_SET PROBLEM 1:_ Convert the records, starting at the line that contains "Toggle the Ausführungsplanung lightbulb" and ending at the line that contains "point(1067,544)", into a numbered list with blank lines omitted.
_SET PROBLEM 2:_ Carry on the account of the first homeschool community day from the point where it stops.

_PASSAGE SHOWN:_

-------------------------

Today was the first day of my homeschool community, Classical Conversations. I posted the obligatory “First Day of School” pictures on Facebook, and my kids looked cute and sweet. That didn’t last long for my youngest. I remember thinking Little E was bad when she was in my class that first year (she was younger than JP is now). I had no idea. I tutor JP now in my little class of eight 3-5 year olds, and that kid wiggled, whined, complained, screamed, and kicked through much of the three hours we were there. He was supposed to sit or stand or jump or do hand motions (like the rest of the children) on his specially made felt rectangle with his name painted on it for the twenty or thirty minutes we were learning there. He did anything but that–ignored it, threw it, wadded it up. He refused to participate in anything but presentations. No, I take that back. He did want to participate in the review game, but once he knocked over all the other children’s game pieces and made them scream, I had to make him sit out of that, which, of course, made him scream.

It’s easier to see now that I’m calm that although he did behave abominably, he truly was hungry (apparently, he didn’t eat enough breakfast and snacktime was late), he was definitely not used to that much sitting or standing in a directed place (he does a lot of free play in our house), and he was truly tired by the end (he fell asleep soon after he arrived home). I also discovered today that my son is a bit of a perfectionist–getting frustrated when pushed a little beyond comfort zone.

The other mothers were kind to me; they gave me grace and sympathetic words, and I am very thankful for that. All I could see at the time, though, was that I had failed as a mom (and tutor) in front of six watching mothers. Now that I think about it, I felt a lot like JP did–a perfectionist not wanting to fail.

Wait a second; wasn’t it just this Sunday when God taught me about this? Hasn’t He taught me many times before? Recently, I started rereading Teaching from Rest, a book I just reviewed here. Some of it indirectly deals with the struggle for perfection some homeschooling mothers like me desire in the education of our children. God brought the message of the book to my mind in church on Sunday, and I surrendered that desire for perfection in my schooling as I sang a song I love, “Good Good Father” by Chris Tomlin. I was struck by the fact that He is perfect in all His ways, so I don’t have to be. I just have to be faithful, as Teaching from Rest explains. I can rest in the fact that He’s my good Father, and my identity is that I’m loved by Him no matter how imperfect I am.

-------------------------

_THE INPUT:_
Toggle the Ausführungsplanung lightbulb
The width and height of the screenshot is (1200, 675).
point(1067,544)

-------------------------

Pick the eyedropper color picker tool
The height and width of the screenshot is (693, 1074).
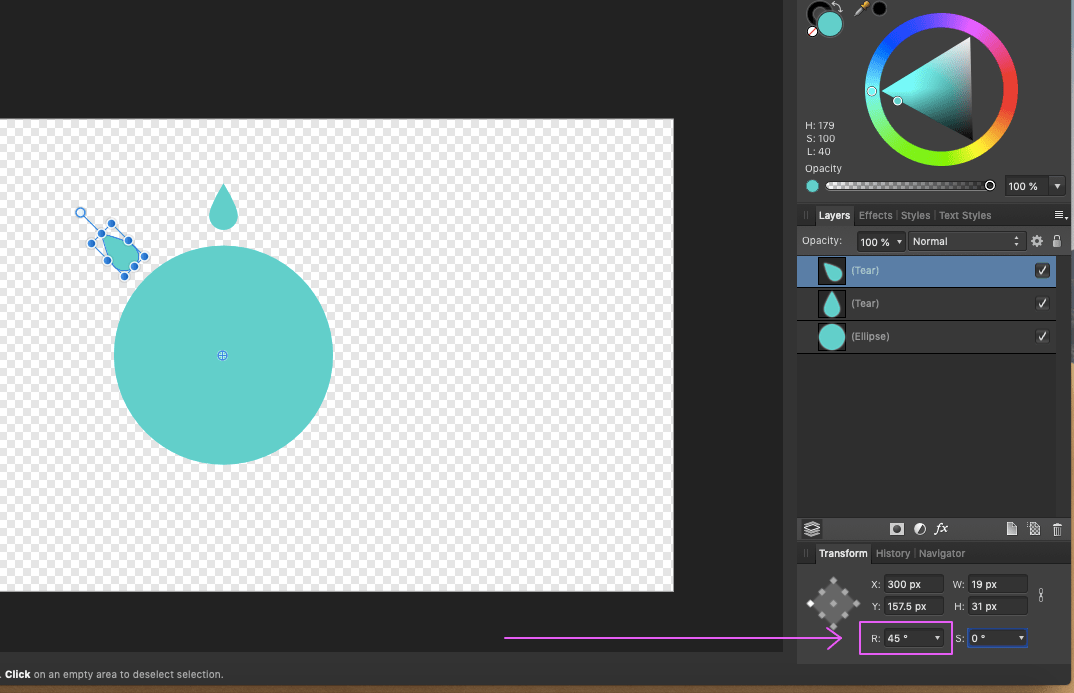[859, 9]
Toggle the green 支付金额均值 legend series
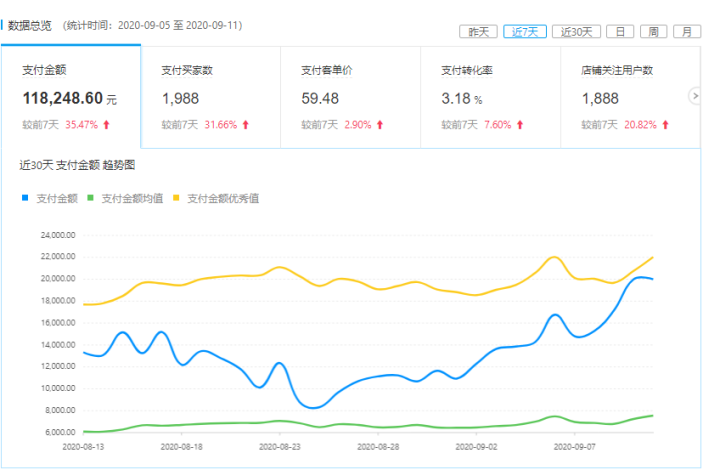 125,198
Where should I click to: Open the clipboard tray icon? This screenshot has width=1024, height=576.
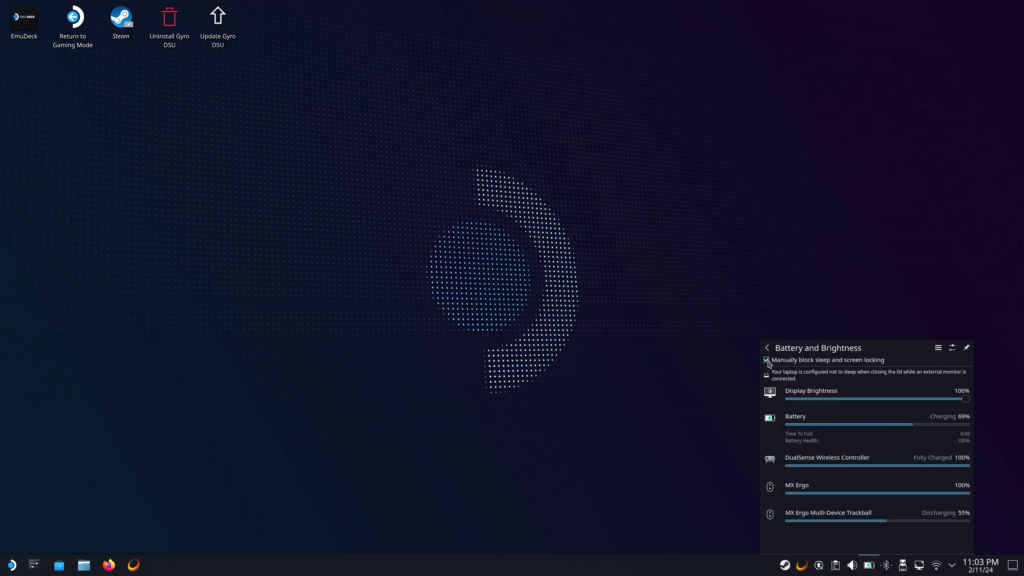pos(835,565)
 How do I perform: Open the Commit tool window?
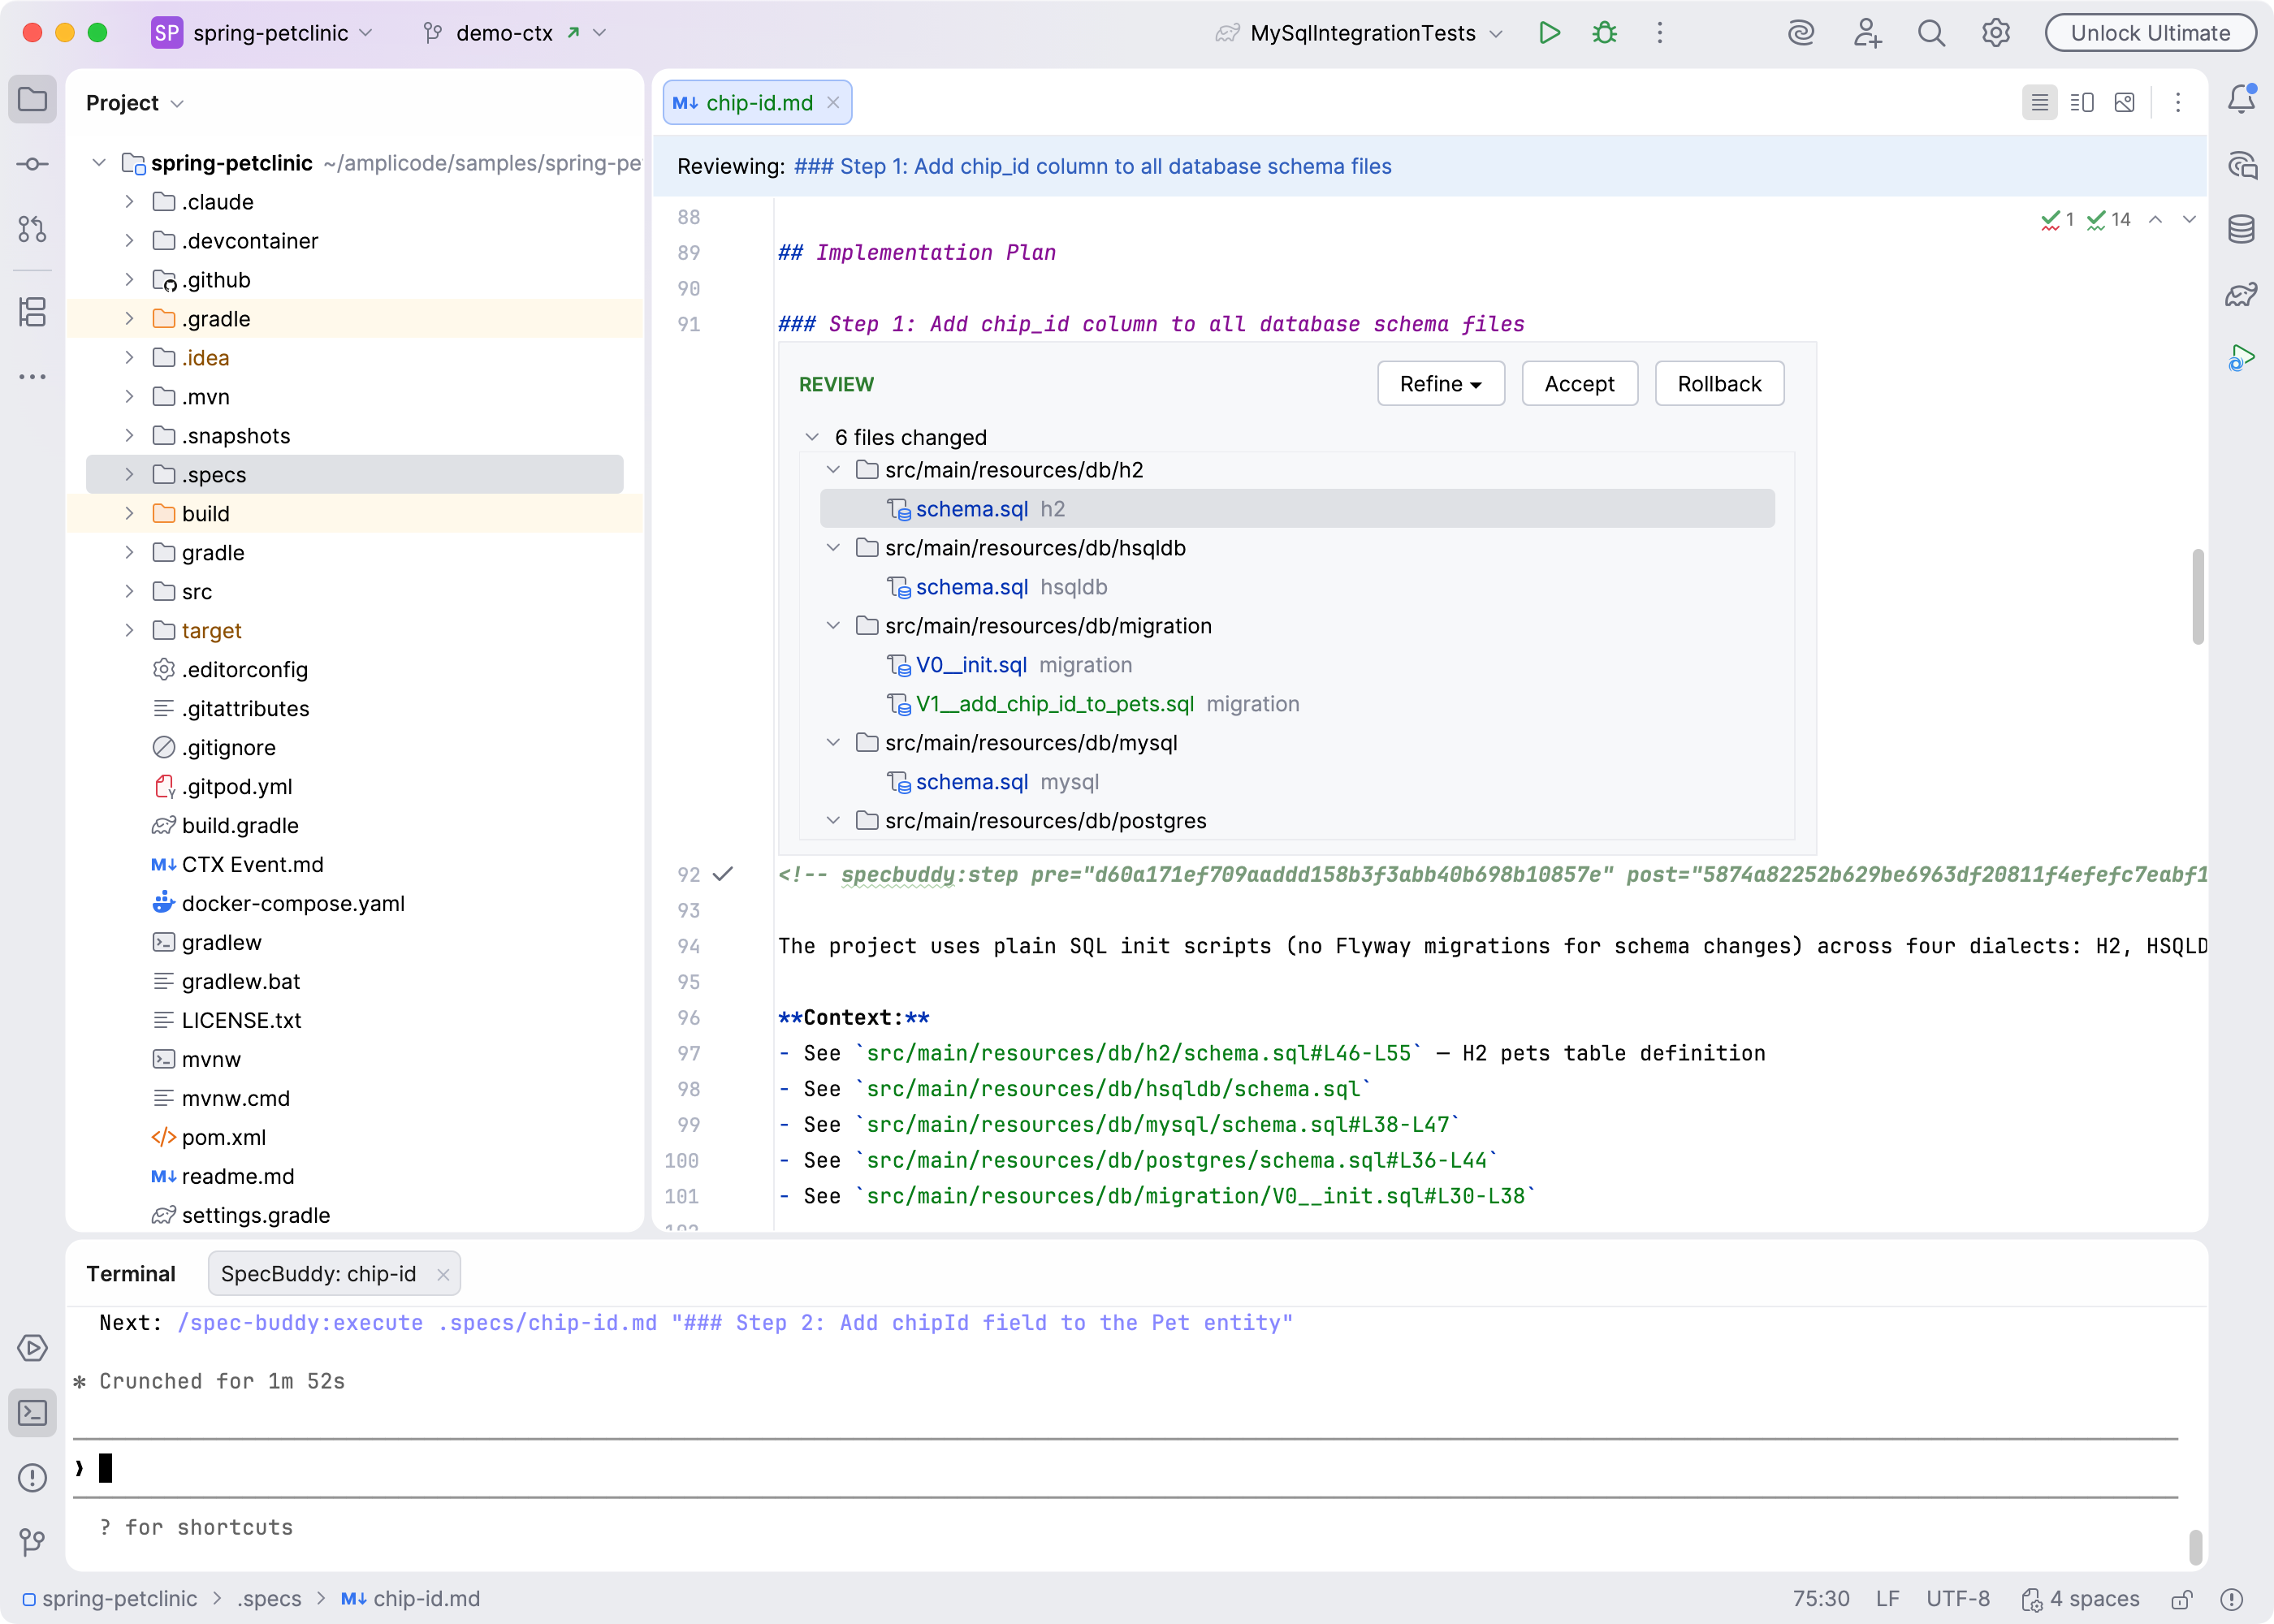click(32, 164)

-------------------------

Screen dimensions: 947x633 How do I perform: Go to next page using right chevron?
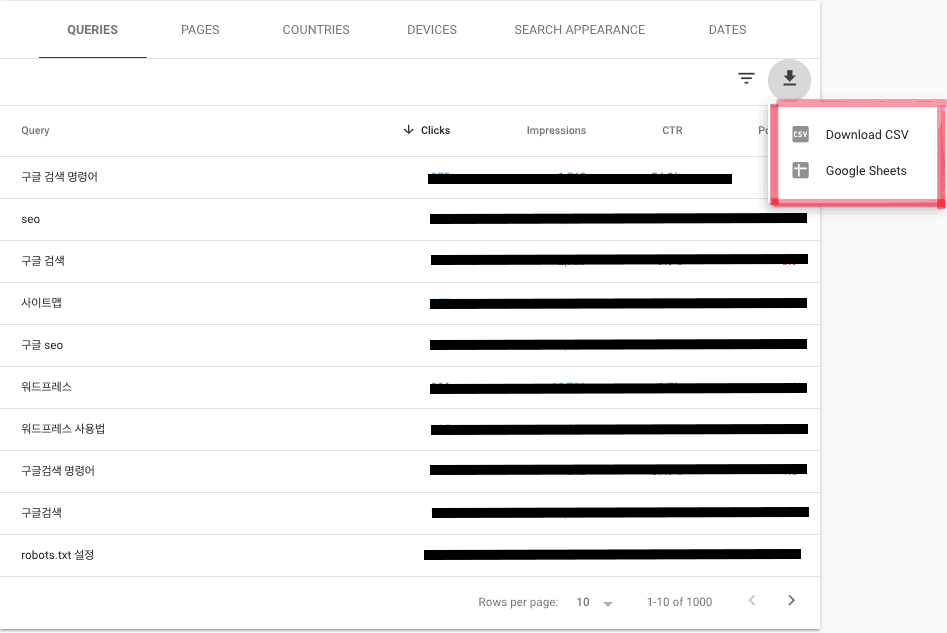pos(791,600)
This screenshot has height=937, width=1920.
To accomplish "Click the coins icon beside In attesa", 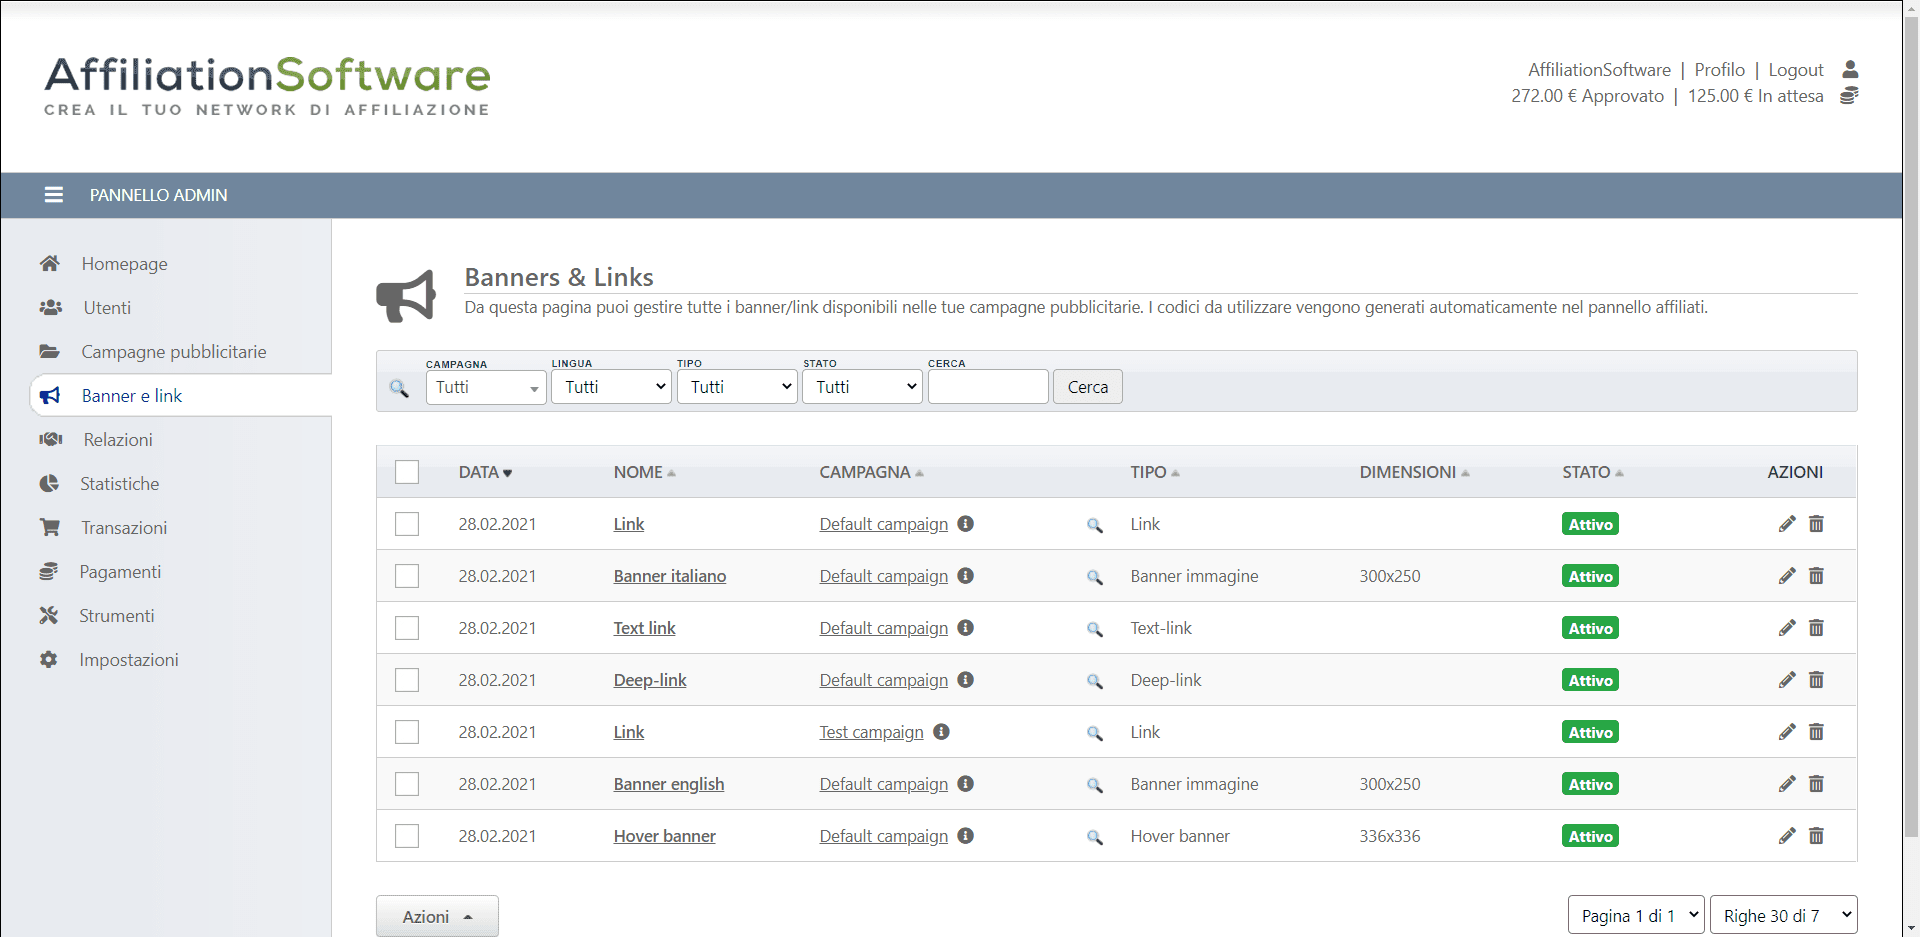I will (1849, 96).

-------------------------

_WRITTEN REPLY 1:_
1. Toggle the Ausführungsplanung lightbulb
2. The width and height of the screenshot is (1200, 675).
3. point(1067,544)

_WRITTEN REPLY 2:_
However, I’m a slow learner (which is why He’s been working on this perfection issue with me for a long time). It’s one thing to surrender perfection in my home where nobody but my own family and God sees. It’s even easy for me to surrender an appearance of perfection in this blog. Talking about it is one thing; showing my imperfections to new acquaintances is quite another. I want my kids to show up for community time cute, hair groomed beautifully, faces wreathed with smiles, and attitudes filled with joy. So God gave me that object lesson today. It hit me hard. And the fact that it hit me hard hit me hard because I know I shouldn’t be upset by it.

But it drives me back to Sunday’s lesson. He is perfect. I am not, and neither are my kids. A few sweet friends gave me some verses, too, that I needed today. Maybe they will encourage you, too:

“Therefore humble yourselves under the mighty hand of God, that He may exalt you at the proper time, casting all your anxiety on Him, because He cares for you” (I Pet. 5:6-7).

“And He has said to me, ‘My grace is sufficient for you, for power is perfected in weakness.’ Most gladly, therefore, I will rather boast about my weaknesses, so that the power of Christ may dwell in me” (II Cor. 12:9).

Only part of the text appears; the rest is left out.